= What is needed =
Where does the word "Choose" occur in the material? Copy each line that has it.

= Input records =
*** Begin section ***

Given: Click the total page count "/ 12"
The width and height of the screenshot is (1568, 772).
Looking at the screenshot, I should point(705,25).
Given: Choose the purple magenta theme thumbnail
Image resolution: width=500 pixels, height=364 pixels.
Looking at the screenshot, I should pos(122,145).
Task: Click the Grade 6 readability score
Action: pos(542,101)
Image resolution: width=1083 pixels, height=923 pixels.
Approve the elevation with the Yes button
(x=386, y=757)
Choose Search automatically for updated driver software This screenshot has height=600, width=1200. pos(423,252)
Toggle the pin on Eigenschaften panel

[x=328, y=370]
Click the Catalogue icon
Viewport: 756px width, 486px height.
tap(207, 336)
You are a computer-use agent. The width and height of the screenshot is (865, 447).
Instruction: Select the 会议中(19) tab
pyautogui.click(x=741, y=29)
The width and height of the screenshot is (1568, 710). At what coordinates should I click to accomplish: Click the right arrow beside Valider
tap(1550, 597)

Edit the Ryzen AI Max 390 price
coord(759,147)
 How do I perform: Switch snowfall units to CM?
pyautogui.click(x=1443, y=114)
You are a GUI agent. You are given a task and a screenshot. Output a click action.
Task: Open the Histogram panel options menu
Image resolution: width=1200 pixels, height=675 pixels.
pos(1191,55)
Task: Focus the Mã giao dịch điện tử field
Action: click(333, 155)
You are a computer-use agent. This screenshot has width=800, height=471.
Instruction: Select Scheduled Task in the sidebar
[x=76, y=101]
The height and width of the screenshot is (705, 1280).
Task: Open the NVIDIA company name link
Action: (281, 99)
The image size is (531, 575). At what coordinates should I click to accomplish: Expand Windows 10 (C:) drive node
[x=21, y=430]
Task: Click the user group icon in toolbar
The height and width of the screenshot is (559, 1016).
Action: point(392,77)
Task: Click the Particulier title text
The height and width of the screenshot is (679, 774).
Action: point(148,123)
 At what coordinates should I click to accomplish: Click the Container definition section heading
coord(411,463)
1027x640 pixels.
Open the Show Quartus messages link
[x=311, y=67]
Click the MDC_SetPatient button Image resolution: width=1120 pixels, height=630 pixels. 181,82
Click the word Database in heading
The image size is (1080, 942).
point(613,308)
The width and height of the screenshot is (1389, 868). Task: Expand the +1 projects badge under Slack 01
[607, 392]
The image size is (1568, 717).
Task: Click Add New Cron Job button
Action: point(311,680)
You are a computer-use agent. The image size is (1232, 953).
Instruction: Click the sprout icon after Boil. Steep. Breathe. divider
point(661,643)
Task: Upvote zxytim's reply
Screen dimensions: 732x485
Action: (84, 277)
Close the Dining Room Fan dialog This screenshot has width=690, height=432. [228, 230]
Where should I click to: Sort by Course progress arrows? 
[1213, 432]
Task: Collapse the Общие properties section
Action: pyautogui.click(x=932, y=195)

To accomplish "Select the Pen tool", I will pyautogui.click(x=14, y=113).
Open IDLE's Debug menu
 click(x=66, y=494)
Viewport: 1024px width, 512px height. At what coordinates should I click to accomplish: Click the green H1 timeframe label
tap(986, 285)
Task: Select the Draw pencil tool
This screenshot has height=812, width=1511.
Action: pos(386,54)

*** End section ***

= Answer area =
Given: Choose the purple magenta theme thumbnail
Choose Search automatically for updated driver software This screenshot has height=600, width=1200. pos(423,252)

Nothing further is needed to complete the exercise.